Бытие и ничто - Сартр Жан-Поль Шарль Эмар. Страница 127

Но желание ни первоначально, ни главным образом не есть отношение к миру. Мир находится здесь только как фон для явных отношений с Другим. Обычно именно в силу присутствия Другого мир открывается как мир желания. Побочно он может открыться таким в случае отсутствия такого-то другого или даже при отсутствии всякого другого. Но мы уже отмечали, что отсутствие есть конкретное экзистенциальное отношение Другого ко мне, которое появляется на первоначальной основе Бытия-для-Другого. Я могу, конечно, открывая свое тело в одиночестве, почувствовать себя внезапно как плоть, «подавить» желание и постигнуть мир как «подавляющий». Но это одинокое желание является призывом к определенному Другому или к присутствию неопределенного Другого.
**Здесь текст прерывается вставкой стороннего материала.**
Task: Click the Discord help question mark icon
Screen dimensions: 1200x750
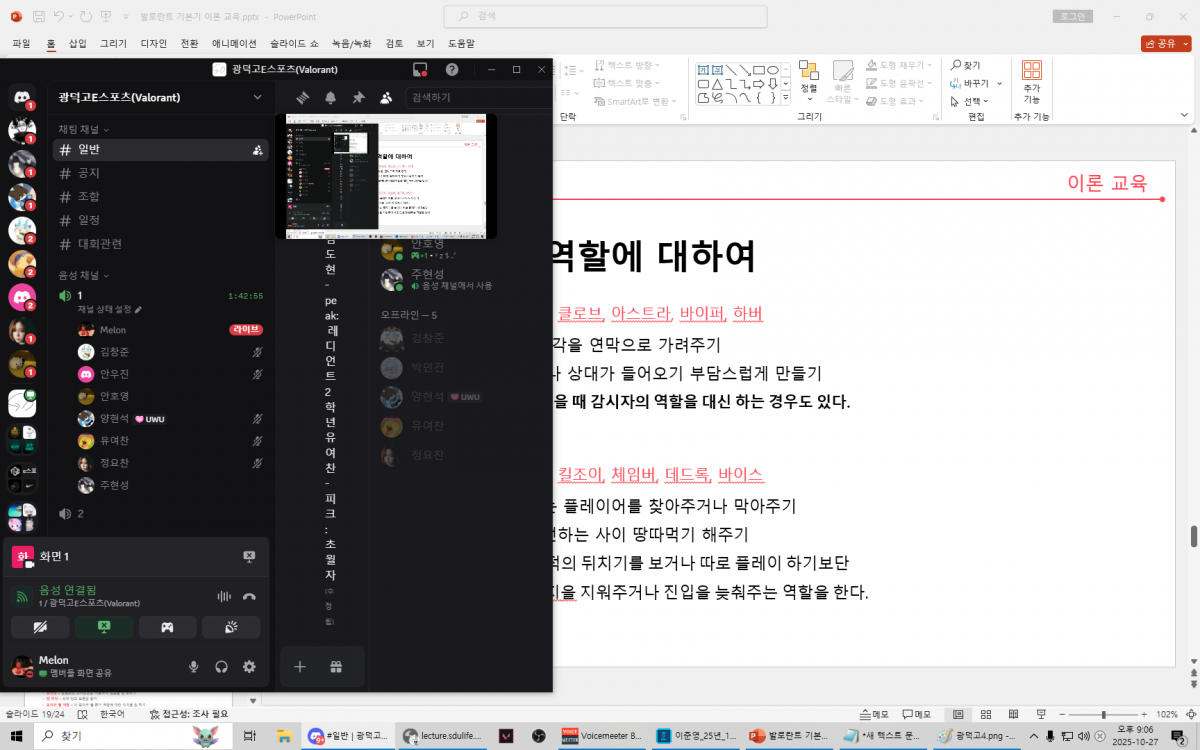Action: [x=452, y=69]
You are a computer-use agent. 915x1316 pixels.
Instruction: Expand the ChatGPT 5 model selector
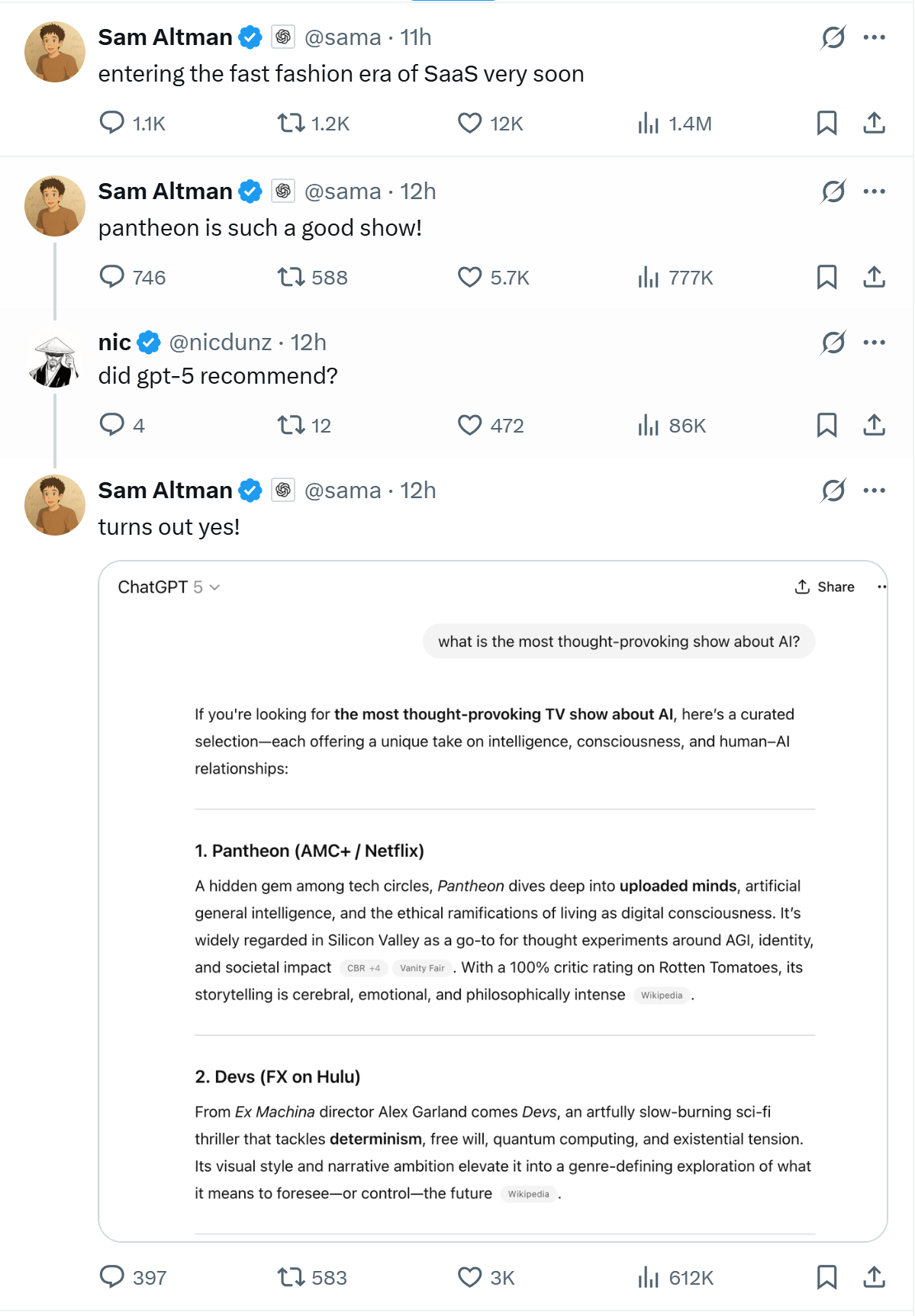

Я желаю себя открыть как плоть посредством другой плоти и для нее. Я пытаюсь околдовать Другого и вызвать его появление; и мир желания указывает в пустоте на другого, которого я зову. Таким образом, желание совсем не является физиологической акциденцией, зудом нашей плоти, который мы могли бы случайно фиксировать на плоти другого. Напротив, чтобы была моя плоть и плоть другого, нужно, чтобы сознание предварительно отлилось в форму желания. Это желание является первоначальным модусом отношений с другим, который конституирует Другого как желаемую плоть на фоне мира желания.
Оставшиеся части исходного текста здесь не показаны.